Spring begins to tug at my sleeve
Spring is not here. It's the end of winter, and I am tired of it. I'm tired of my heavy coat. The same coat that felt like an embrace in November feels like a stone hanging around my neck today. I'm tired of boots by the door and mittens drying by the woodstove. I want a day when I drop my rake in the garden, whistle to my dog, and head to the river. I want to listen to birdsong and watch the sparkle of sun on the water and see the green rolling up the hills. That day is a weary wait away.
And yet, if I pay attention, the signs of spring, the promise of the year's turning, are all around me. They begin to catch my notice. One by one. Elusive. Tentative. Turning my face toward spring.
It is the light that I notice first. One day I realize that I'm not watching for the lights of the school bus in a pitch-black rectangle in the kitchen wall. The light is gray, but I can see clear to the line of trees that the bus must pass before I get a glimpse of it. We're eating supper, and it's still light. The squares of sun don't slant clear across the pine floor, and the sunlight seems warmer, stronger, more golden. I can almost feel sap rising in me. Hibernation - cozy sitting by the fire, knitting, reading - is less appealing.

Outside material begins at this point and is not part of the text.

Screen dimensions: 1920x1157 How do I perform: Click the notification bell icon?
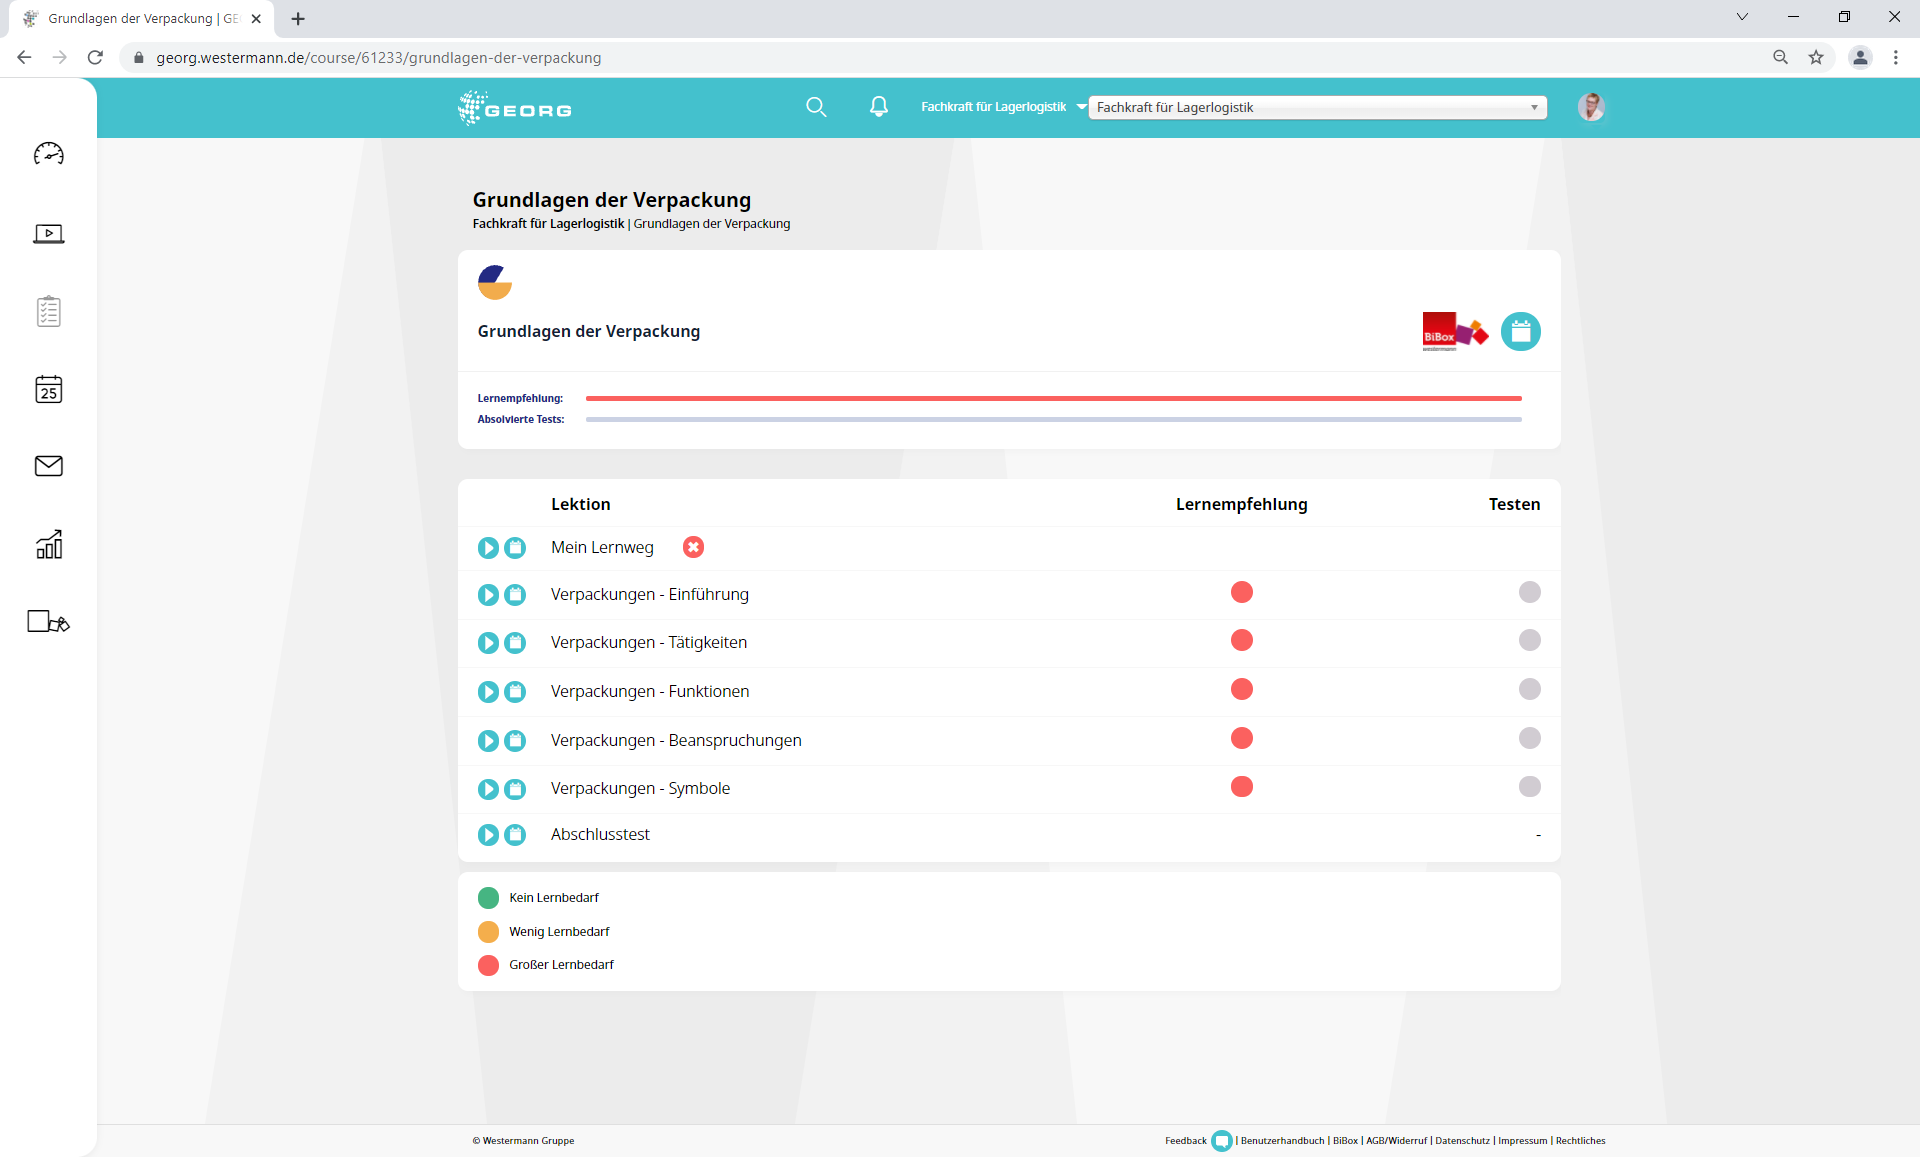879,108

Seed racks appear in the hardware and grocery stores. I stop to browse on my way to buy lettuce, which looks tired from its long trip over icy roads. I'm hungry for real lettuce, picked in the cool morning, fragile and green. I always stop at the racks for a packet of something, sunflowers or radishes, lettuce or zinnias. I bring it home and put it in a basket on the kitchen windowsill. It cheers me with its promise and bright color through the last of the cold snaps and storms at the dragging end of winter.
Outside the kitchen window, in nests of straw spread on the snow, the calves begin to appear in twos and threes. All night long the lights burn in the calving shed. You can see headlights in the pastures as ranchers make their rounds, looking for new life in the cold and dark.
Small and hunched, the calves stand close to their mothers. They curl up in bunches in the straw or lie in a sunny little hollow in the field, watched over by a couple of mama cows. On a sunny still afternoon, they will bounce awkwardly on last year's dry grass, tails held out stiffly, starting to play. Mama grazes nearby, placid and unconcerned, in sunlight that seems new.
The tomato seedlings are up. Some days they look like a joke, or a mistake, sitting on the south windowsill in the glare of the sun off the snow. Other days they look like the edge of the rising tide, as insistent as the cheeping of the chicks in the box by the washer.
In deep winter, my attention is on survival - keep the wood box filled, break the ice from the water buckets, get the boots and mittens dry. Now these concerns get dumped in the mitten box by the door - not yet put away but no longer my central purpose. My attention is demanded by new life.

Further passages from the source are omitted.